Exercise instructions — No record may be omitted; give all of them again exactly.

Record excerpts —
● ● ● ●

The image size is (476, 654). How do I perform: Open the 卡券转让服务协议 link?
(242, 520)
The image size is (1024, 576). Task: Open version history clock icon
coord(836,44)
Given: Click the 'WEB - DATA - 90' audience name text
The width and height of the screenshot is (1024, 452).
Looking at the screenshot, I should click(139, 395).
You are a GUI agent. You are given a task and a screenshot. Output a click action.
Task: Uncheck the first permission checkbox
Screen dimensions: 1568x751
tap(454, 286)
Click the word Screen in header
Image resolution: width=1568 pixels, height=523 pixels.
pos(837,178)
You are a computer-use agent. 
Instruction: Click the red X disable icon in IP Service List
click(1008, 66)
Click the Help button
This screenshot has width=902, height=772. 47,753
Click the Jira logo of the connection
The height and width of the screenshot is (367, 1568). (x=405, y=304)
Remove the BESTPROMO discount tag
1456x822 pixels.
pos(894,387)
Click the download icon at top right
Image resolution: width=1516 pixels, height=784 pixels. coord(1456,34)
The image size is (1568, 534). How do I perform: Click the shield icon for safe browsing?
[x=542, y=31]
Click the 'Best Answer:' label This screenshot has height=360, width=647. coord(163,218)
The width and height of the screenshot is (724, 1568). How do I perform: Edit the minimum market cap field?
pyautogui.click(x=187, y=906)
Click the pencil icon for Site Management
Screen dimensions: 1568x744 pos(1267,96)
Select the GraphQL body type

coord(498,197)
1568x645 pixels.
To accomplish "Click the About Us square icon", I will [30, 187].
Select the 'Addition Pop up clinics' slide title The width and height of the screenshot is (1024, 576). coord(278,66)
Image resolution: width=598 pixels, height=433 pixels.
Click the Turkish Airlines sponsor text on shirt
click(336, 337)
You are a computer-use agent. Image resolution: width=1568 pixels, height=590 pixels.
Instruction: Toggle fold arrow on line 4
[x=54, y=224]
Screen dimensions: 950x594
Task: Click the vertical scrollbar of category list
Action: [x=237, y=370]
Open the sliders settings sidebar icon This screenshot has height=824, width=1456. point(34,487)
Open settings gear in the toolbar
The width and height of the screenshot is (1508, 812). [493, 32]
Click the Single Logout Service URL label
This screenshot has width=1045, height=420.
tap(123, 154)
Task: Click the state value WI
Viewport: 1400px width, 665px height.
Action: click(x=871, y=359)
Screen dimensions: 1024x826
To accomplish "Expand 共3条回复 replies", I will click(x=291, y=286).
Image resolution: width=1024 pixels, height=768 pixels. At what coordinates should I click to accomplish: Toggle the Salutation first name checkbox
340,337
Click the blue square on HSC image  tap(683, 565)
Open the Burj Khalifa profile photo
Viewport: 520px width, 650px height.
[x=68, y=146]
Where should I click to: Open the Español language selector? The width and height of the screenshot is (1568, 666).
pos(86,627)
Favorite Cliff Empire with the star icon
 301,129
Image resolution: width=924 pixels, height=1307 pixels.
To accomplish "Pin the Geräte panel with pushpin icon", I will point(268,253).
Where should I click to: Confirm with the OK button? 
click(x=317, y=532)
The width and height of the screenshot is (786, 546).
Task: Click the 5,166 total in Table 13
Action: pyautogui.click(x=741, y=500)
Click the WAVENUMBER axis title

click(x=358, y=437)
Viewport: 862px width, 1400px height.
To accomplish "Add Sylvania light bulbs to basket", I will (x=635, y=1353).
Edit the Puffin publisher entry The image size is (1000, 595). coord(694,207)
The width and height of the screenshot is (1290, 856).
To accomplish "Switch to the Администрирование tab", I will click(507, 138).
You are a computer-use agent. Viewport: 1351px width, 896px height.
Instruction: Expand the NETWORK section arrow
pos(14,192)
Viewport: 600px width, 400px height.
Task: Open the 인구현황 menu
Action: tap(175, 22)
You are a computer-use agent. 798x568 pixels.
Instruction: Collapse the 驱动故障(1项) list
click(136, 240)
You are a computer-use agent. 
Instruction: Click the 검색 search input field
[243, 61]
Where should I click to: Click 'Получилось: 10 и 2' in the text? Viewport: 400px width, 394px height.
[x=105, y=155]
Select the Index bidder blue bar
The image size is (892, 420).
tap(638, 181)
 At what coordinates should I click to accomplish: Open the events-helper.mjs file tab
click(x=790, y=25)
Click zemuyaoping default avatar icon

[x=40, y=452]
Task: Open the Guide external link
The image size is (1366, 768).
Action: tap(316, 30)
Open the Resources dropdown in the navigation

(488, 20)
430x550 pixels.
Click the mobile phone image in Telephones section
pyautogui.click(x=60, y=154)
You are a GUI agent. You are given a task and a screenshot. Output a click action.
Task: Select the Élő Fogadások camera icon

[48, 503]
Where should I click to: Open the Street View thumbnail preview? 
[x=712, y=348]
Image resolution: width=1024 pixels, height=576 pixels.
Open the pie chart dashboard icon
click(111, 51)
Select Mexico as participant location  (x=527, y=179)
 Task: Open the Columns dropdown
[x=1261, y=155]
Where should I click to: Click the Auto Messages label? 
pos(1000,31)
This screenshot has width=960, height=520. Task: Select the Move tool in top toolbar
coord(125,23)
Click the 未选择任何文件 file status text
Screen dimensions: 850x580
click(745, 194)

● ● ● ●

Completed task —
The image size is (476, 654). How do I perform: Open the 卡券转让服务协议 link?
(242, 520)
The image size is (1024, 576). Task: Open version history clock icon
coord(836,44)
Given: Click the 'WEB - DATA - 90' audience name text
The width and height of the screenshot is (1024, 452).
Looking at the screenshot, I should click(139, 395).
You are a GUI agent. You are given a task and a screenshot. Output a click action.
Task: Uncheck the first permission checkbox
Screen dimensions: 1568x751
tap(454, 286)
Click the word Screen in header
Image resolution: width=1568 pixels, height=523 pixels.
pos(837,178)
You are a computer-use agent. 
Instruction: Click the red X disable icon in IP Service List
click(1008, 66)
Click the Help button
This screenshot has width=902, height=772. 47,753
Click the Jira logo of the connection
The height and width of the screenshot is (367, 1568). (x=405, y=304)
Remove the BESTPROMO discount tag
1456x822 pixels.
pos(894,387)
Click the download icon at top right
Image resolution: width=1516 pixels, height=784 pixels. coord(1456,34)
The image size is (1568, 534). How do I perform: Click the shield icon for safe browsing?
[x=542, y=31]
Click the 'Best Answer:' label This screenshot has height=360, width=647. coord(163,218)
The width and height of the screenshot is (724, 1568). How do I perform: Edit the minimum market cap field?
pyautogui.click(x=187, y=906)
Click the pencil icon for Site Management
Screen dimensions: 1568x744 pos(1267,96)
Select the GraphQL body type

coord(498,197)
1568x645 pixels.
To accomplish "Click the About Us square icon", I will [30, 187].
Select the 'Addition Pop up clinics' slide title The width and height of the screenshot is (1024, 576). coord(278,66)
Image resolution: width=598 pixels, height=433 pixels.
Click the Turkish Airlines sponsor text on shirt
click(336, 337)
You are a computer-use agent. Image resolution: width=1568 pixels, height=590 pixels.
Instruction: Toggle fold arrow on line 4
[x=54, y=224]
Screen dimensions: 950x594
Task: Click the vertical scrollbar of category list
Action: [x=237, y=370]
Open the sliders settings sidebar icon This screenshot has height=824, width=1456. point(34,487)
Open settings gear in the toolbar
The width and height of the screenshot is (1508, 812). [493, 32]
Click the Single Logout Service URL label
This screenshot has width=1045, height=420.
tap(123, 154)
Task: Click the state value WI
Viewport: 1400px width, 665px height.
Action: click(x=871, y=359)
Screen dimensions: 1024x826
To accomplish "Expand 共3条回复 replies", I will click(x=291, y=286).
Image resolution: width=1024 pixels, height=768 pixels. At what coordinates should I click to accomplish: Toggle the Salutation first name checkbox
340,337
Click the blue square on HSC image  tap(683, 565)
Open the Burj Khalifa profile photo
Viewport: 520px width, 650px height.
[x=68, y=146]
Where should I click to: Open the Español language selector? The width and height of the screenshot is (1568, 666).
pos(86,627)
Favorite Cliff Empire with the star icon
 301,129
Image resolution: width=924 pixels, height=1307 pixels.
To accomplish "Pin the Geräte panel with pushpin icon", I will point(268,253).
Where should I click to: Confirm with the OK button? 
click(x=317, y=532)
The width and height of the screenshot is (786, 546).
Task: Click the 5,166 total in Table 13
Action: pyautogui.click(x=741, y=500)
Click the WAVENUMBER axis title

click(x=358, y=437)
Viewport: 862px width, 1400px height.
To accomplish "Add Sylvania light bulbs to basket", I will (x=635, y=1353).
Edit the Puffin publisher entry The image size is (1000, 595). coord(694,207)
The width and height of the screenshot is (1290, 856).
To accomplish "Switch to the Администрирование tab", I will click(507, 138).
You are a computer-use agent. Viewport: 1351px width, 896px height.
Instruction: Expand the NETWORK section arrow
pos(14,192)
Viewport: 600px width, 400px height.
Task: Open the 인구현황 menu
Action: tap(175, 22)
You are a computer-use agent. 798x568 pixels.
Instruction: Collapse the 驱动故障(1项) list
click(136, 240)
You are a computer-use agent. 
Instruction: Click the 검색 search input field
[243, 61]
Where should I click to: Click 'Получилось: 10 и 2' in the text? Viewport: 400px width, 394px height.
[x=105, y=155]
Select the Index bidder blue bar
The image size is (892, 420).
tap(638, 181)
 At what coordinates should I click to accomplish: Open the events-helper.mjs file tab
click(x=790, y=25)
Click zemuyaoping default avatar icon

[x=40, y=452]
Task: Open the Guide external link
The image size is (1366, 768).
Action: tap(316, 30)
Open the Resources dropdown in the navigation

(488, 20)
430x550 pixels.
Click the mobile phone image in Telephones section
pyautogui.click(x=60, y=154)
You are a GUI agent. You are given a task and a screenshot. Output a click action.
Task: Select the Élő Fogadások camera icon

[48, 503]
Where should I click to: Open the Street View thumbnail preview? 
[x=712, y=348]
Image resolution: width=1024 pixels, height=576 pixels.
Open the pie chart dashboard icon
click(111, 51)
Select Mexico as participant location  (x=527, y=179)
 Task: Open the Columns dropdown
[x=1261, y=155]
Where should I click to: Click the Auto Messages label? 
pos(1000,31)
This screenshot has width=960, height=520. Task: Select the Move tool in top toolbar
coord(125,23)
Click the 未选择任何文件 file status text
Screen dimensions: 850x580
click(745, 194)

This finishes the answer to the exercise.